Unlike Micah Parsons in Dallas, Trey Hendrickson in Cincinnati and Terry McLaurin in Washington, things never got contentious with the front office in Denver.

“This is my happy place,” Allen said Saturday after signing a four-year, $102 million extension with the Broncos that includes nearly $70 million in guarantees and makes him one of the NFL’s highest-paid interior defensive linemen in average annual salary.

Allen said the way both sides “handled this was just awesome.”

“The fact that we were able to go about this the way we have compared to probably some other things around the league is a testament to what we’re building,” he said.

“It’s a business but it never got contentious,” Allen said. “And I think that was a cool thing was just the way that everybody handled it.”

Allen said he told his agent, Tommy Condon, “I want to obviously get the best deal possible ... but I care about these people, I care about this place, and I don’t want it to get ugly. The way he went about it, the way the team went about it was awesome.”

Allen’s extension came less than a week after Sutton signed a four-year, $92 million deal that features $41 million in guaranteed money. Sutton also thanked the Broncos’ ownership group and general manager George Paton for the tenor of talks as he continued to take the field during training camp content in knowing a deal was at hand.

In many ways Allen has served as the fulcrum of Denver’s dominant defense the last two seasons, applying pressure up the middle to augment the Broncos’ premier pass rush and stellar secondary.

A third-round pick by Arizona out of Boston College in 2019, Allen joined the Broncos two years ago, following defensive coordinator Vance Joseph to Denver.
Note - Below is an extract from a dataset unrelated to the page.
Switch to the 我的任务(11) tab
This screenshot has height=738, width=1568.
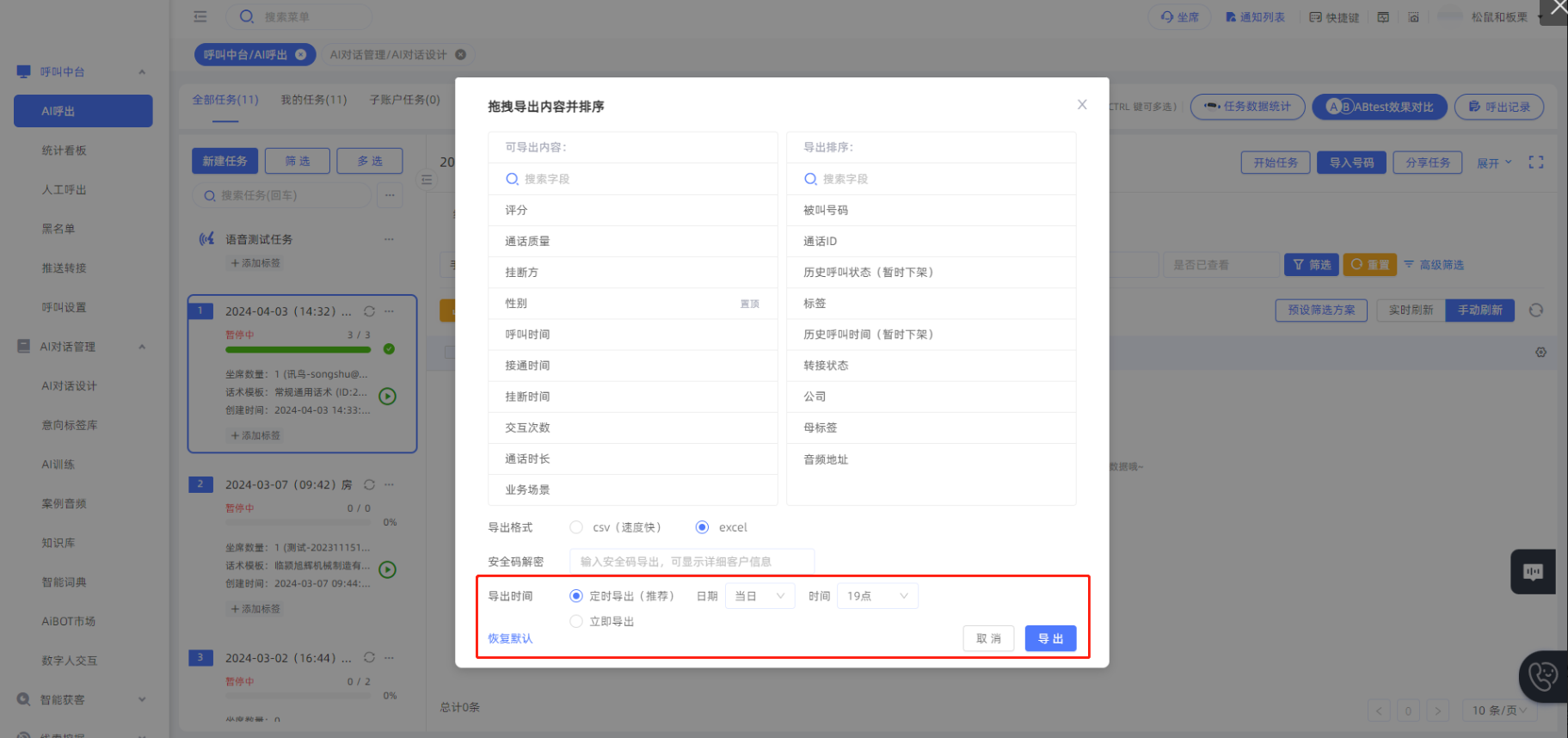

He had five sacks in his first season in Denver and a career-best 8 1/2 sacks last season when he earned second-team All-Pro honors and the Broncos set a franchise record with a league-best 63 sacks.

Jones: Cowboys won’t trade Parsons

Dallas Cowboys owner and general manager Jerry Jones does not intend to trade Micah Parsons after the star defensive end said he wants to leave the team amid a breakdown in negotiating a contract extension.

“Surely you guys have been around this stuff and know how to recognize negotiation talk, that type of thing. And so that’s where I put that,” Jones said after practice Saturday, one day after Parsons posted on social media to request a trade.

No stranger to public and prolonged disputes with standout players, Jones insisted the standoff with Parsons is no different than past situations ranging from alternating approaches by quarterback Dak Prescott and wide receiver CeeDee Lamb last year to the 1993 in-season holdout by running back Emmitt Smith.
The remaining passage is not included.